He was born on 19 April 1880 in Southington, Connecticut.

He majored in Greek and after taking one undergraduate course in physics, graduated from Yale University.
He taught languages at The Albany Academy before returning to Yale, to take a doctorate in physics. He then undertook research on photoelectricity whilst teaching physics for five years at the Worcester Polytechnic Institute.

In 1914 Hull joined the General Electric Research Laboratory (GERL) in Schenectady, New York and remained there until his retirement in 1949.

During 1916, Hull began investigation into the use of magnetic control of thermionic valves (vacuum tubes) as an alternative to grid or electrostatic control and he had tested successfully magnetic control by applying a magnetic field parallel to the axis of the tube. Initially, Hull's work on these novel electron tubes was part of an effort at General Electric to develop amplifiers and oscillators that might be used to circumvent the vacuum- tube triode patents of Lee de Forest and Edwin Armstrong. Hull was promoted to assistant director of the GERL in 1928. He served as president of the American Physical Society in 1942. He retired from General Electric Research Laboratory (GERL) in 1949. He did consulting work and served on an advisory committee of the Army Ballistic Research Laboratory after retirement from General Electric.

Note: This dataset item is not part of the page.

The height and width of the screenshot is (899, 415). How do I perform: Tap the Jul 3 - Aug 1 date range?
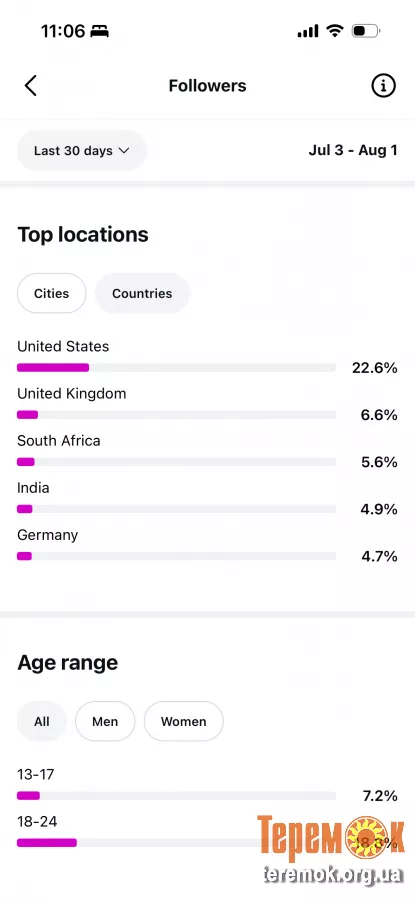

He died on 22 January 1966 at the age of 85 in Schenectady, New York.

==Dynatron==
He invented the dynatron vacuum tube which had three electrodes: a thermionic cathode, a perforated anode, and a supplementary anode or plate. In normal operation the supplementary anode was maintained at a lower positive voltage than the perforated anode. The secondary emission of electrons from the plate made the dynatron behave as a true negative resistance and so the tube could generate oscillations over a wide range of frequencies or be used as an amplifier. When a control grid was added between the cathode and the perforated anode, the device was called a "pliodynatron."

==Magnetron==
By 1920 his research led to his invention of the magnetron. This took the form of a central cathode and a coaxial cylindrical anode split into two halves, with an axial magnetic field produced by an external coil. The Hull magnetron was tested as an amplifier in radio receivers and also as a low-frequency oscillator. It was reported in 1925 that a magnetron made at GERL could generate a power of 15 kW at a frequency of 20 kHz. At the time Hull anticipated that the magnetron would find greater use as a power converter than in communication applications. Hull's split-anode magnetron didn't prove to be capable of high frequency or high power output and was little used. During WWII John Randall and Harry Boot built on Hull's concept to develop the modern cavity magnetron, the first device which could produce high power at microwave frequencies, and the resulting centimeter-band radar proved a crucial advantage for the Allies in aerial warfare.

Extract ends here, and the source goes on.